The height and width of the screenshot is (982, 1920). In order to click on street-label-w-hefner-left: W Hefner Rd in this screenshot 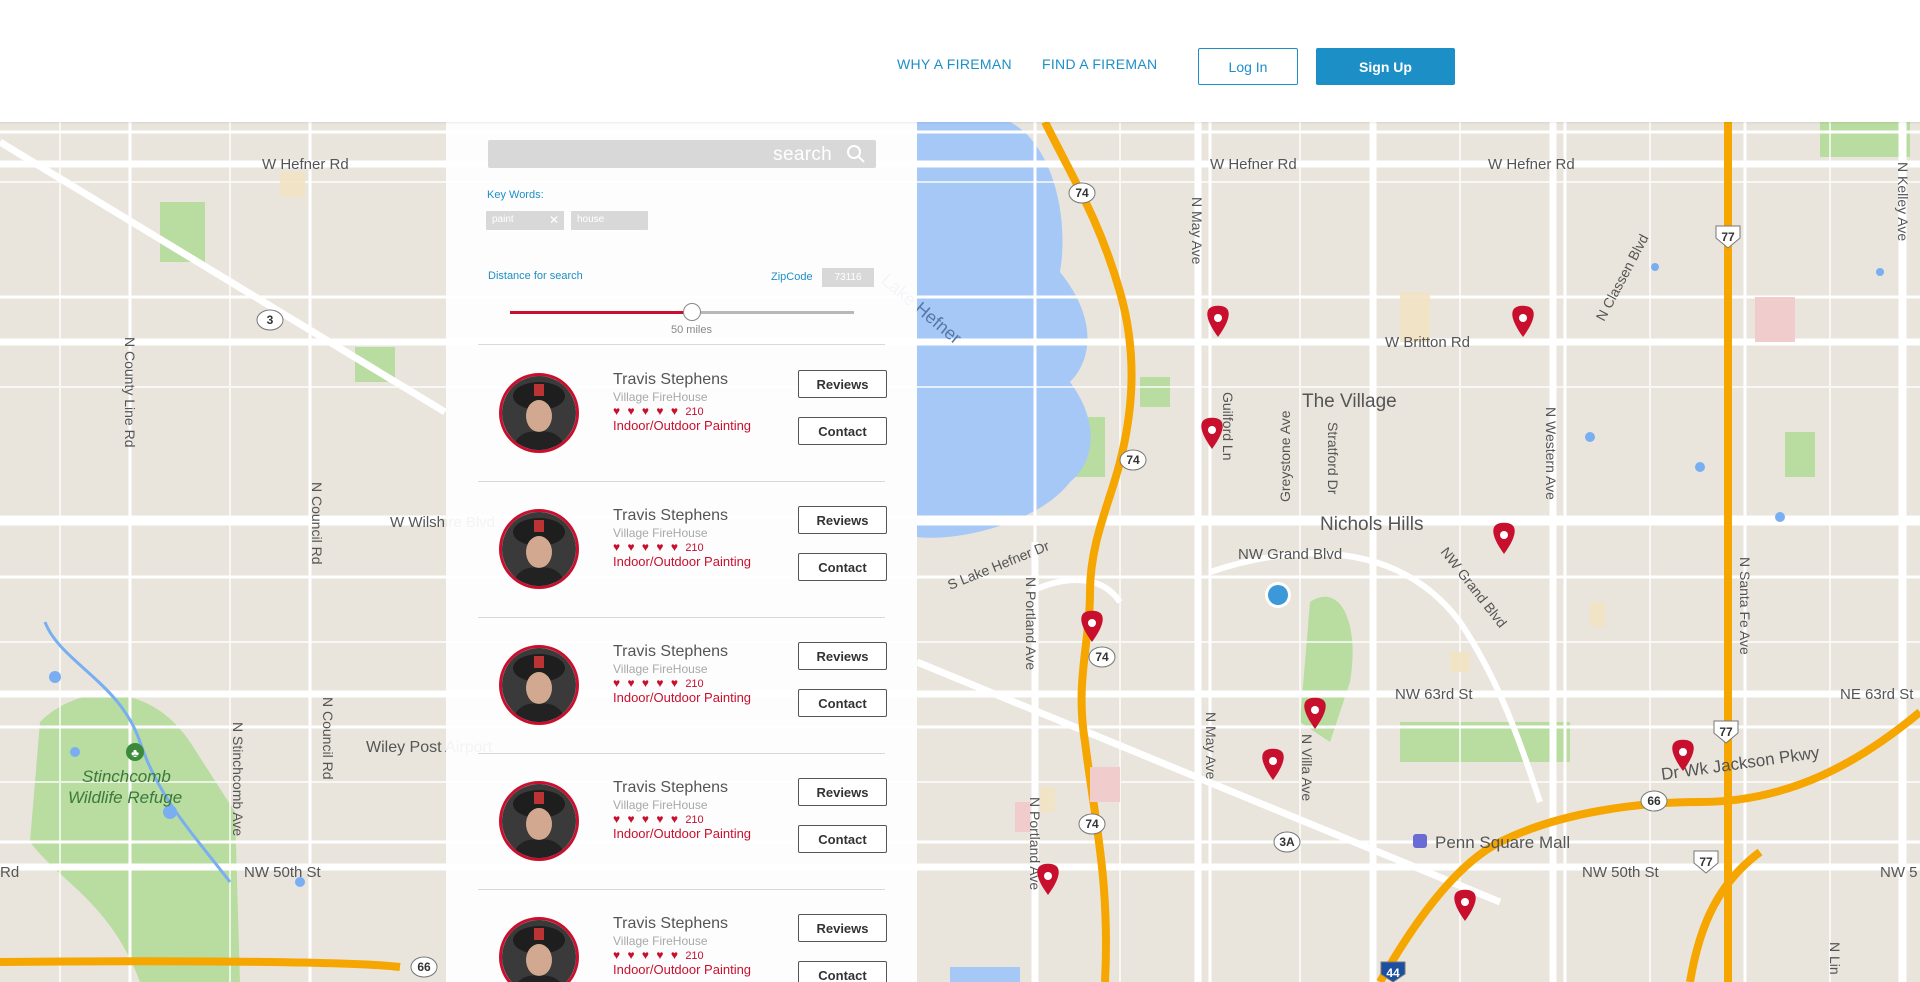, I will do `click(306, 164)`.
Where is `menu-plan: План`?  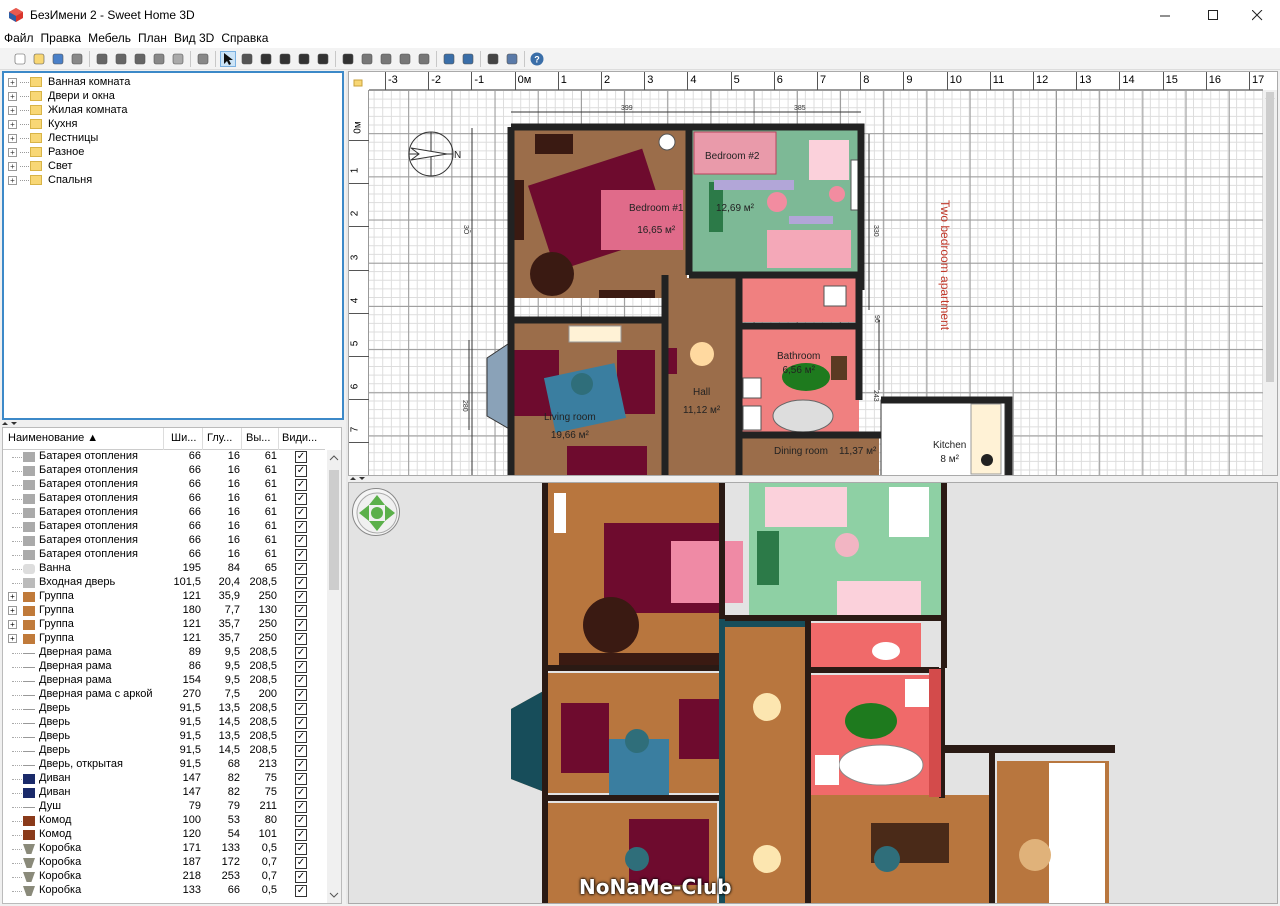 menu-plan: План is located at coordinates (152, 38).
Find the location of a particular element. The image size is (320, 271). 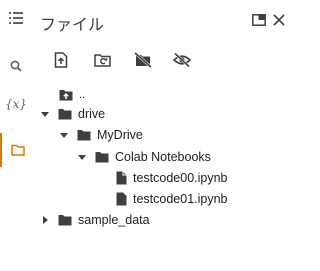

open-in-window-icon is located at coordinates (259, 20).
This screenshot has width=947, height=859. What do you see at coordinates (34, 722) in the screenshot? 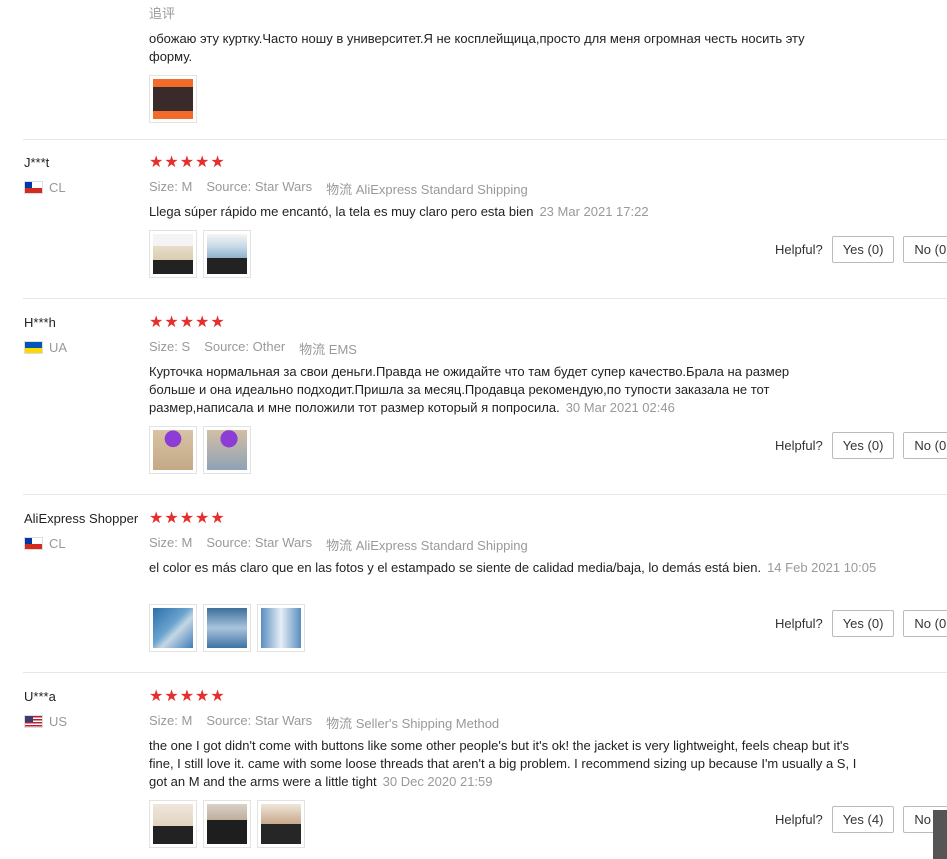
I see `usa-flag-icon` at bounding box center [34, 722].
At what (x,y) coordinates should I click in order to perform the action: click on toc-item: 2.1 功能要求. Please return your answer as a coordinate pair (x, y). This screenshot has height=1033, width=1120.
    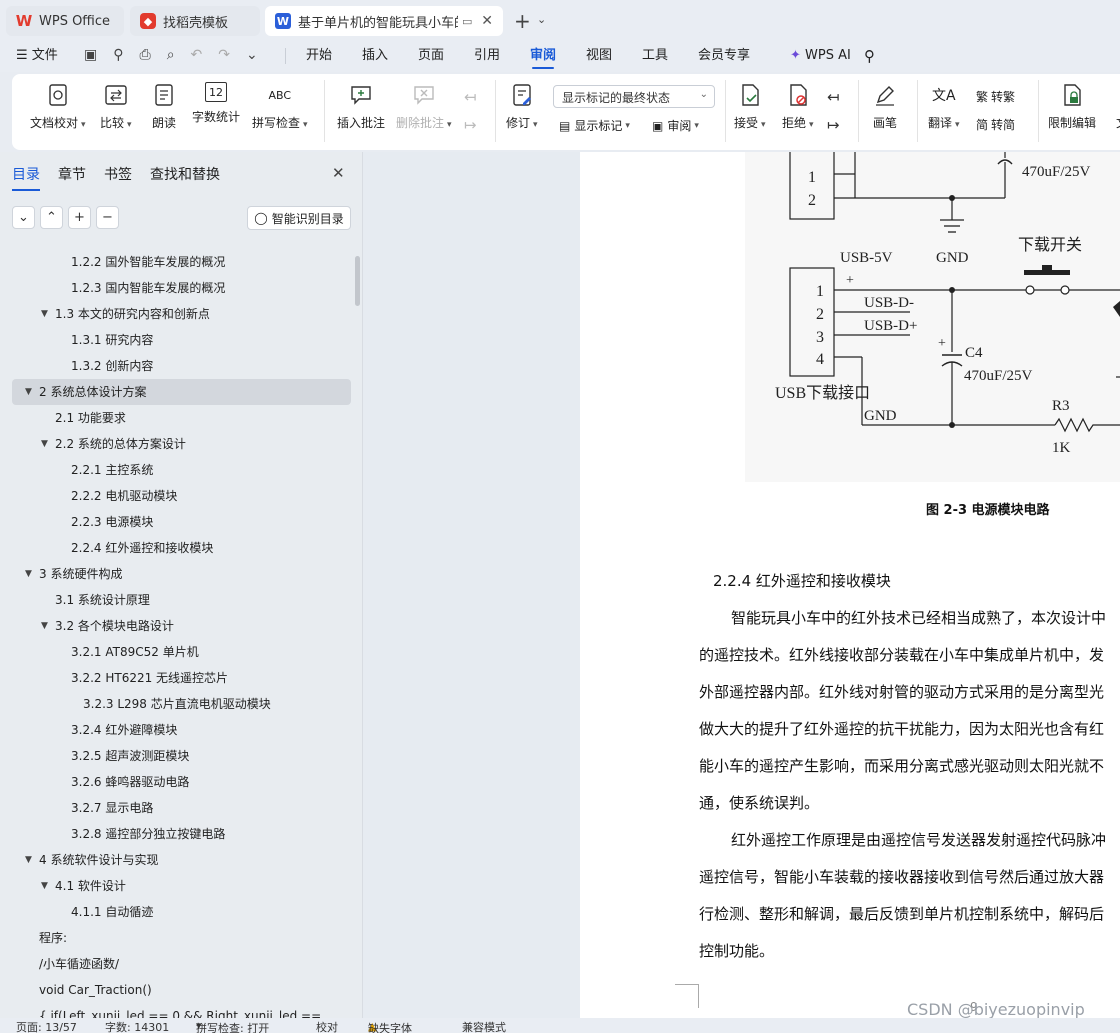
    Looking at the image, I should click on (176, 418).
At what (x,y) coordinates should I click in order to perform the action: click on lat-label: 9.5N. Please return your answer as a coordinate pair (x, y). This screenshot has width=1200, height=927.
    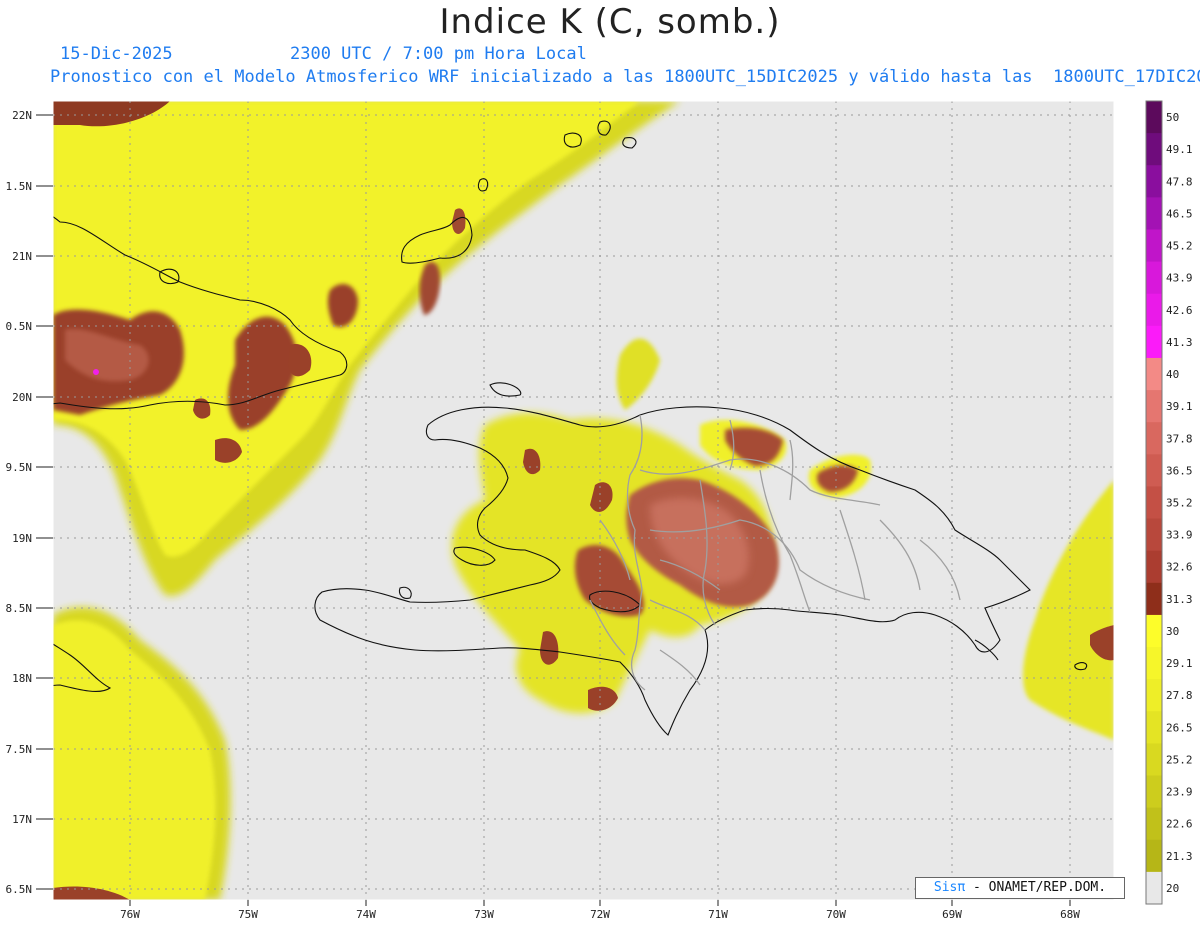
    Looking at the image, I should click on (20, 468).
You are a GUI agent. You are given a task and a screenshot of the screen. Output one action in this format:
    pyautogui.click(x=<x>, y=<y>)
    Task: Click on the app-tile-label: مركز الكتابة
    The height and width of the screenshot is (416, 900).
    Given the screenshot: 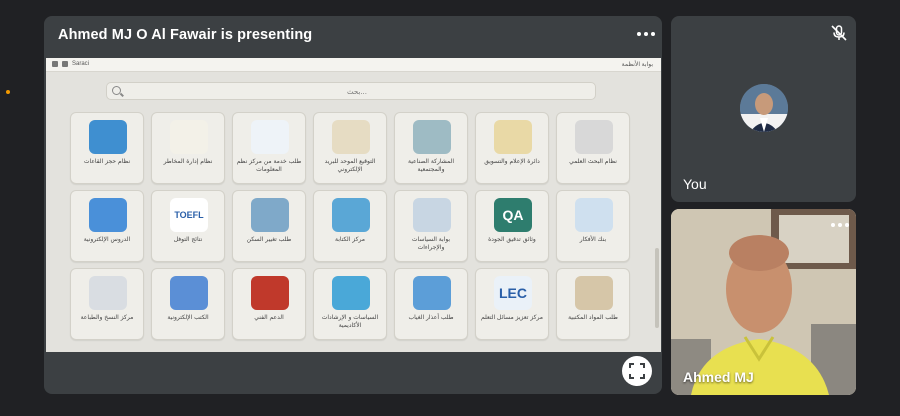 What is the action you would take?
    pyautogui.click(x=350, y=240)
    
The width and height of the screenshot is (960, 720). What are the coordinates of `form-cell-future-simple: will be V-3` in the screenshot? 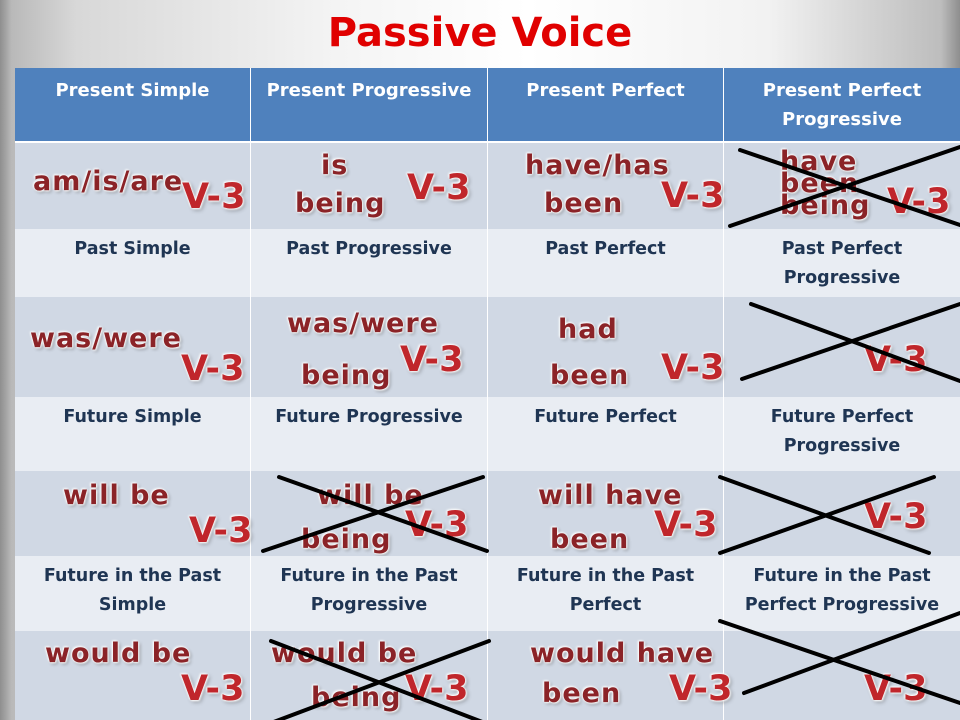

#### To-do item:
Reproduce the records verbatim, from the line containing "has height=1033, width=1120." up to and including the line containing "Looking at the image, I should click on (176, 418).", omitting the pictures.

#### Answer to the exercise:
At what (x,y) coordinates should I click in order to perform the action: click on toc-item: 2.1 功能要求. Please return your answer as a coordinate pair (x, y). This screenshot has height=1033, width=1120.
    Looking at the image, I should click on (176, 418).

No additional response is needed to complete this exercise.